Exercise goal: Format the listing, from its beginning down to the line containing "(x=303, y=117)", as a two-column CSV with the headers instruction and click. Each row holds one text and its answer as quoted fields, with line breaks replaced by spaces.

[Begin Supplied material]

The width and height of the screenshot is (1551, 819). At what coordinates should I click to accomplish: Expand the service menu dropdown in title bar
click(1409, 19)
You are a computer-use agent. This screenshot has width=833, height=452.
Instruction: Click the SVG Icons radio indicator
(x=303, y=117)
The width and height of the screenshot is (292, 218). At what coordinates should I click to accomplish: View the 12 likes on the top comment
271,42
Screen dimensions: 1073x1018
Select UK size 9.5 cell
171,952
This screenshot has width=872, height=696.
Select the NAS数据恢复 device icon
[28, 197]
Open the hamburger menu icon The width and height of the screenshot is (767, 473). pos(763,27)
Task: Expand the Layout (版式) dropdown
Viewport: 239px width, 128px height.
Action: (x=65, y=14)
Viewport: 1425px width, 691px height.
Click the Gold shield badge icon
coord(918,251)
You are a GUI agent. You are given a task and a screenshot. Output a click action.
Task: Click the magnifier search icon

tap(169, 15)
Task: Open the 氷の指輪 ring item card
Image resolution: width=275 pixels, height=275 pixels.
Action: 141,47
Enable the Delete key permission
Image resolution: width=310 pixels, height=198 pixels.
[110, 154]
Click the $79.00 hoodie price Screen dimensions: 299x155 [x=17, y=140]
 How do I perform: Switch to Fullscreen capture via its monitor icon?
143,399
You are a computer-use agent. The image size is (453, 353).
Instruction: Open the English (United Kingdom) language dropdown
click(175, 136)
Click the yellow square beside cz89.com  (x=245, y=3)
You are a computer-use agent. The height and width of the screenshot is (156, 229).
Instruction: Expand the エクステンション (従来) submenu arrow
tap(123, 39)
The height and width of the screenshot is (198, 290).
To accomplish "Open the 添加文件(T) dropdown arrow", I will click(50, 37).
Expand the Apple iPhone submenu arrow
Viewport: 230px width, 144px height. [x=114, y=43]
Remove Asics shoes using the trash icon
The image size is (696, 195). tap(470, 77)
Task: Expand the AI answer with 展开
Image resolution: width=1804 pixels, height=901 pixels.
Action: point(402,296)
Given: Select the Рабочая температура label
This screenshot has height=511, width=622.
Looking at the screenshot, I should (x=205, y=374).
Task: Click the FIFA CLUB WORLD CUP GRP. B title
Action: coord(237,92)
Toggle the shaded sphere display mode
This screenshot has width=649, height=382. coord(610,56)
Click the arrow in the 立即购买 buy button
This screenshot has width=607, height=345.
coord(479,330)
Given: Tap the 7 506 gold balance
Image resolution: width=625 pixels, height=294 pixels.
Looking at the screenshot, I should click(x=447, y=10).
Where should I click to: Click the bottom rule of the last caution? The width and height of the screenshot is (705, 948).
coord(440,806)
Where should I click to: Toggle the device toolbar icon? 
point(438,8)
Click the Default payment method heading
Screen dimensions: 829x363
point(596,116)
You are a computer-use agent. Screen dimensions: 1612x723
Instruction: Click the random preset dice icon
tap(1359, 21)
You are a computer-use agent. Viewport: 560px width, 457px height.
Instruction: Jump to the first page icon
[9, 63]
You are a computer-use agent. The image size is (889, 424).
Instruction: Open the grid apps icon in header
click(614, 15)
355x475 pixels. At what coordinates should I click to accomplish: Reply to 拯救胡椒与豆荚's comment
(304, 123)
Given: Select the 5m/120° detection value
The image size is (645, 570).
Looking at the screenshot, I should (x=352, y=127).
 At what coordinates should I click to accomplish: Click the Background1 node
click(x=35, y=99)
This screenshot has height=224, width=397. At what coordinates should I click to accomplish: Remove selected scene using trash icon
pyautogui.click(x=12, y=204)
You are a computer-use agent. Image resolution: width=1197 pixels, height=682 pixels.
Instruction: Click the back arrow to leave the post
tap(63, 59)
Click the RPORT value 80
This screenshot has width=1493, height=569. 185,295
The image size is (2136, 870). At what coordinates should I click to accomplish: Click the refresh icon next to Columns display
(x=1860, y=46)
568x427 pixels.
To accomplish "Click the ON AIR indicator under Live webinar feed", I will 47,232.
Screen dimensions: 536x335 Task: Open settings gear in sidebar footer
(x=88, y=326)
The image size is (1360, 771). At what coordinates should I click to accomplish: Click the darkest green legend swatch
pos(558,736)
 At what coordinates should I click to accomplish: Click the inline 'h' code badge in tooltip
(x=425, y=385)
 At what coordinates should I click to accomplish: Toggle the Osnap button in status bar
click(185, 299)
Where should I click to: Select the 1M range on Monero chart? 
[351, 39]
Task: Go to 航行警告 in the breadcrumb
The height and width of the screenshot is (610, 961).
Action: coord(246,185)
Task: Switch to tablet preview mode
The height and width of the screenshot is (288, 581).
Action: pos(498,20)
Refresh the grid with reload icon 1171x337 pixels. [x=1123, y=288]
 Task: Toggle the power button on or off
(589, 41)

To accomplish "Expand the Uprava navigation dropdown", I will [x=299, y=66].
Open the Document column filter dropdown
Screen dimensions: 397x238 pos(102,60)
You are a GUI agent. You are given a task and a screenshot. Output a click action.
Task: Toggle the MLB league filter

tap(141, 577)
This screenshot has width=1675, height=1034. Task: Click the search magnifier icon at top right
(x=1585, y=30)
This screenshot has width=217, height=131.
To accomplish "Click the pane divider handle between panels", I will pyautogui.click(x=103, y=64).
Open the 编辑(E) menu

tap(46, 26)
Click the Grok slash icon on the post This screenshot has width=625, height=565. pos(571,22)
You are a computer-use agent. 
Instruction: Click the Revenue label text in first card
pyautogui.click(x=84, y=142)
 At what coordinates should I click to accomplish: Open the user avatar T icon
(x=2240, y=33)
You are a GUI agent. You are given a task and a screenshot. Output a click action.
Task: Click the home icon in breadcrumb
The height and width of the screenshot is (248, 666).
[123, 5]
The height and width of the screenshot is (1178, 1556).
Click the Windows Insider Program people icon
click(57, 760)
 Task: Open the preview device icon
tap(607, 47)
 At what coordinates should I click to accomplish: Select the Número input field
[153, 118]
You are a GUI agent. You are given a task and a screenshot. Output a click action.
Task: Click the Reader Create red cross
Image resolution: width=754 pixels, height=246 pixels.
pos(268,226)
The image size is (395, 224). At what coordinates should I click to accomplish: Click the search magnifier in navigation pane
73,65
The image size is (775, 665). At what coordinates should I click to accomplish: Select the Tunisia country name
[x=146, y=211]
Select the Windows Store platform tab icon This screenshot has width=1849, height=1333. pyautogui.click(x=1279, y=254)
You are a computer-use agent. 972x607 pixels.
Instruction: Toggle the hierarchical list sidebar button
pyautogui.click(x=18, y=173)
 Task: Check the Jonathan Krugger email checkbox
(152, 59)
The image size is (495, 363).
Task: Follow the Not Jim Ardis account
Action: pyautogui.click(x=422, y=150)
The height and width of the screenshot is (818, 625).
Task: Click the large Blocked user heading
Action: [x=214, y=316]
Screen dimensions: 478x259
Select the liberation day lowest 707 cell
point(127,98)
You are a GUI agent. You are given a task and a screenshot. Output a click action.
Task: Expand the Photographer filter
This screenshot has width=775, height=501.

[End Supplied material]

Exercise result:
instruction,click
"The width and height of the screenshot is (1551, 819). At what coordinates should I click to accomplish: Expand the service menu dropdown in title bar","click(1409, 19)"
"You are a computer-use agent. This screenshot has width=833, height=452. Instruction: Click the SVG Icons radio indicator","(x=303, y=117)"